Einiges an Geld, Planungs- und Baukapazitäten wird derzeit auch weiter nordwestlich in eine Straßenbahnstrecke mit begrenzter Perspektive gesteckt. »Bis auf Weiteres« ist derzeit der Abschnitt zwischen Betriebshof und S- und U-Bahnhof Lichtenberg der Linien 21 und 37 gesperrt. Erneuert werden unter anderem Teile der großen Wendeschleife durch Fanninger- und Gudrunstraße. Dabei soll die Wendeschleife durch eine neue Endhaltestelle vor dem Zugang zur U5 und dem Bahnhof Lichtenberg in der Alten Frankfurter Allee ersetzt werden. Die Siegfriedstraße soll ein zweites Gleis erhalten und die Strecke an der Endhaltestelle stumpf enden. Über eine doppelte Kreuzungsweiche sollen die Bahnen das Richtungsgleis wechseln können.

Doch das Projekt, das den Umstieg von der Straßenbahn zu U-, S- und Regionalbahn deutlich bequemer machen soll, zieht sich. Obwohl die BVG bereits 2022 in die Öffentlichkeitsbeteiligung ging, geht man laut Antwort der Pressestelle auf Anfrage von »nd« davon aus, dass die Planfeststellungsunterlagen erst »im Jahr 2026 finalisiert und eingereicht werden können«. Die Umsetzung des Vorhabens sei für 2028/29 vorgesehen, heißt es weiter. Es wird auch bestätigt, dass im Zuge der Arbeiten die gerade erneuerte »Gleisanlage in der Fanningerstraße, Gernotstraße und Gudrunstraße zurückgebaut wird«.

Erstaunlich, dass dieser Aufwand nicht für die Bestandsstrecke der Linie 21 in der Boxhagener und Marktstraße in Friedrichshain und Rummelsburg betrieben werden soll. Der Gleiszustand der Strecke ist so schlecht, dass nach Angaben von Insidern spätestens im September oder Oktober dieses Jahres der Betrieb im Abschnitt eingestellt werden muss. Der Einbau einer provisorischen Bauweiche an der Haltestelle Wismarplatz werde inzwischen vorbereitet, heißt es weiter.

Dabei ließe sich die Strecke laut Insidern mit überschaubarem Aufwand weiterbetreiben, wenn die schlimmsten Stellen mit preiswertem Rahmengleis erneuert würden – wie das gerade am Bahnhof Lichtenberg geschieht. In Friedrichshain kam es so weit, weil sich das Planfeststellungsverfahren für die geplante Verlegung des Abschnitts zum Bahnhof Ostkreuz durch Planungsfehler und massiven Widerstand vor Ort endlos zieht. Es sollte kein Geld mehr in die perspektivisch stillzulegende Altstrecke investiert werden.

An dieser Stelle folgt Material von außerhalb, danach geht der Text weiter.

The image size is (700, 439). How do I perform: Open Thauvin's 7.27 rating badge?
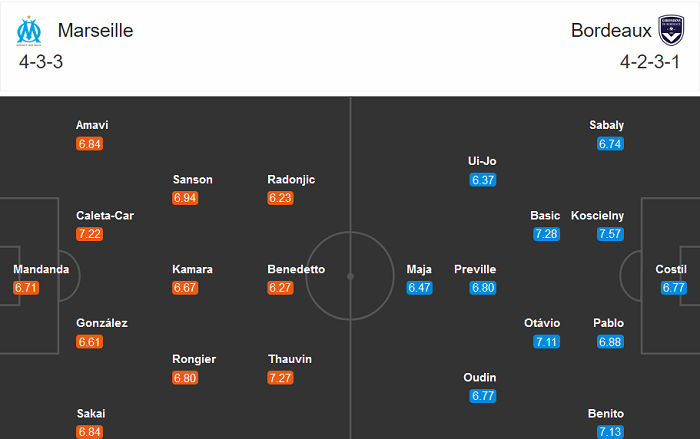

Die vielen Probleme sorgen dafür, dass die Instandhaltung des Bestandsnetzes immer weiter hinter dem Bedarf zurückhängt. BVG-Chef Henrik Falk räumte das kürzlich öffentlich in einer Anhörung im Mobilitätsausschuss des Abgeordnetenhauses ein. Flossen 2022 noch 41,8 Millionen Euro in Reparatur, Grund- und Teilsanierung des Tram-Netzes, waren es 2023 nur noch 34,8 Millionen Euro. »Da müssen wir noch eine deutliche Schippe drauflegen, damit wir nicht in einen Instandhaltungsrückstau laufen, der uns dann wehtut«, sagte Falk im Ausschuss.